About Random Numbers and Virtual Machines
11 Jan 2013Several applications need random numbers for correct and secure operation. When ssh-server gets installed on a system, public and private key paris are generated. Random numbers are needed for this operation. Same with creating a GPG key pair. Initial TCP sequence numbers are randomized. Process PIDs are randomized. Without such randomization, we'd get a predictable set of TCP sequence numbers or PIDs, making it easy for attackers to break into servers or desktops.
On a system without any special hardware, Linux seeds its entropy pool from sources like keyboard and mouse input, disk IO, network IO, and any other sources whose kernel modules indicate they are capable of adding to the kernel's entropy pool (i.e .the interrupts they receive are from sufficiently non-deterministic sources). For servers, keyboard and mouse inputs are rare (most don't even have a keyboard / mouse connected). This makes getting true random numbers difficult: applications requesting random numbers from /dev/random have to wait for indefinite periods to get the randomness they desire (like creating ssh keys, typically during firstboot.).
For applications that need random numbers instantaneously, but can make do with slightly low-quality random numbers, they have the option of getting their randomness from /dev/urandom, which doesn't block to serve random numbers -- it's just not guaranteed that the numbers one receives from /dev/urandom truly reflect pure randomness. Indiscriminate reading of /dev/urandom will reduce the system's entropy levels, and will starve applications that need true random numbers. Random numbers in a system are a rare resource, so applications should only fetch them when they are needed, and only read as many bytes as needed.
There are a few random number generator devices that can be plugged into computers. These can be PCI or USB devices, and are fairly popular add-ons on servers. The Linux kernel has a hwrng (hardware random number generator) abstraction layer to select an active hwrng device among several that might be present, and ask the device to give random data when the kernel's entropy pool falls below the low watermark. The rng-tools package comes with rngd, a daemon, that reads input from hwrngs and feeds them into the kernel's entropy pool.
Virtual machines are similar to server setups: there is very little going on in a VM's environment for the guest kernel to source random data. A server that hosts several VMs may still have a lot of disk and network IO happening as a result of all the VMs it hosts, but a single VM may not be doing much to itself generate enough entropy for its applications.
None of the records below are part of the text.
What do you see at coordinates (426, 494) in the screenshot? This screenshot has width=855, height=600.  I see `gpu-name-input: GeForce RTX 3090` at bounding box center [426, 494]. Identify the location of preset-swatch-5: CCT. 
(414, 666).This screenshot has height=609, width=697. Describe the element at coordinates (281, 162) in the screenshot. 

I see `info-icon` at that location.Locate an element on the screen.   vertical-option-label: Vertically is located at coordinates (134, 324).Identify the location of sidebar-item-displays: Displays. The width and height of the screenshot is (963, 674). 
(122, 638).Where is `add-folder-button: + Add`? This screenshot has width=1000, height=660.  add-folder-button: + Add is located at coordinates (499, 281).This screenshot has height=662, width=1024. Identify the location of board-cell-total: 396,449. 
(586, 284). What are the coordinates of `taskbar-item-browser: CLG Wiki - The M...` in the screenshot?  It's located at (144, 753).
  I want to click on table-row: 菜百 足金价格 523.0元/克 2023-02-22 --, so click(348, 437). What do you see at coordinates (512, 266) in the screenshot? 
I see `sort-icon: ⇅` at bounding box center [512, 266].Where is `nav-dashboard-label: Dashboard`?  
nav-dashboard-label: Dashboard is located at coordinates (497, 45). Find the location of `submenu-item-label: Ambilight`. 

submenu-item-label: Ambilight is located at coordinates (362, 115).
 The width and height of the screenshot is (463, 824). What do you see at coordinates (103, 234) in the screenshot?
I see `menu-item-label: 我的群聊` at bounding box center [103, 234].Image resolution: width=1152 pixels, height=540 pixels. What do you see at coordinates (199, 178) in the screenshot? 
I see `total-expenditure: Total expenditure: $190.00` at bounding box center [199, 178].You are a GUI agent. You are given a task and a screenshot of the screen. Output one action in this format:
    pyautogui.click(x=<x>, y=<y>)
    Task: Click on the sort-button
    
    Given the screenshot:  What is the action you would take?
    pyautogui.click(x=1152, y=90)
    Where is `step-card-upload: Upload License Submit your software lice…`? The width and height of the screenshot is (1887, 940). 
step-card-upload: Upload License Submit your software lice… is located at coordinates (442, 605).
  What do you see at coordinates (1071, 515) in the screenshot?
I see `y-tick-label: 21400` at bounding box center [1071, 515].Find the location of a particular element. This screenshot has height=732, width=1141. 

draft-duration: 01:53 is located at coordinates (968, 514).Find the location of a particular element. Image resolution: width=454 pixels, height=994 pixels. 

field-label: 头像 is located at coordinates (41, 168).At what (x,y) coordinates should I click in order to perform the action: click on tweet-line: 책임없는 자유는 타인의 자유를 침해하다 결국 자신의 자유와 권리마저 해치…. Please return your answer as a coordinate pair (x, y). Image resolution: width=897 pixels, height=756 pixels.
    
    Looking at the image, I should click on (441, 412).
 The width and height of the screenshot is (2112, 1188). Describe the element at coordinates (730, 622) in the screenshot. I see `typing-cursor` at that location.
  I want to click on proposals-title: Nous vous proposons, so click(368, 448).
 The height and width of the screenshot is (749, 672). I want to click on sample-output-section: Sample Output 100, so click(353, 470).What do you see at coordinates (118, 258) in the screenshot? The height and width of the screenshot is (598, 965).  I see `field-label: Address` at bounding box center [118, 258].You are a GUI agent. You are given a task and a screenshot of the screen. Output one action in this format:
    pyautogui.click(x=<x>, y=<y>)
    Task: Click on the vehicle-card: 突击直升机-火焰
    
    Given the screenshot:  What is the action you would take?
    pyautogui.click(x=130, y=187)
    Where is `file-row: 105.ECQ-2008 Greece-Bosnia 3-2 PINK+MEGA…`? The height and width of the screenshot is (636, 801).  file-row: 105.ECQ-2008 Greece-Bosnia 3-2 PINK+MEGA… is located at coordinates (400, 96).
One solution, therefore, to sourcing random numbers in VMs is to ask the host for a portion of the randomness it has collected, and feed them into the guest's entropy pool. A paravirtualized hardware random number generator exists for KVM VMs. The device is called virtio-rng, and as the name suggests, the device sits on top of the virtio PV framework. The Linux kernel gained support for virtio-rng devices in kernel 2.6.26 (released in 2008). The QEMU-side device was added in the recent 1.3 release.
On the host side, the virtio-rng device (by default) reads from the host's /dev/random and feeds that into the guest. The source of this data can be modified, of course. If the host lacks any hwrng, /dev/random is the best source to use. If the host itself has a hwrng, using input from that device is recommended.
Newer Intel architectures (IvyBridge onwards) have an instruction, RDRAND, that provides random numbers. This instruction can be directly exposed to guests. Guests probe for the presence of this instruction (using CPUID) and use it if available. This doesn't need any modification to the guest. However, there's one drawback to exposing this instruction to guests: live migration. If not all hosts in a server farm have the same CPU, live-migrating a guest from one host that exposes this instruction to another that doesn't, will not work. In this case, virtio-rng in the host can be configured to use RDRAND as its source, and the guest can continue to work as in the previous example. This is still sub-optimal, as we'll be passing random numbers to the guest (as in the case of /dev/random), instead of real entropy. The RDSEED instruction, to be introduced later (Broadwell onwards) will provide entropy that can be safely passed on to a guest via virtio-rng as a source of true random entropy, eliminating the need to have a physical hardware random number generator device.
It looks like QEMU/KVM is the only hypervisor that has the support for exposing a hardware random number generator to guests. (One could pass through a real hwrng to a guest, but that doesn't scale and isn't practical for all situations -- e.g. live migration.) Fedora 19 will have QEMU 1.4, which has the virtio-rng device, and even older guests running on top of F19 will be able to use the device.
For more information on virtio-rng, see the QEMU feature page, and the Fedora feature page. LWN.net has an excellent article on random numbers, based on H. Peter Anvin's talk at LinuxCon EU 2012.
Updated 2013 May 22: Added info about RDSEED and the Fedora feature page, corrected few typos.
Update 2 2015 Mar 09: More information about ongoing improvements to this feature in a new post.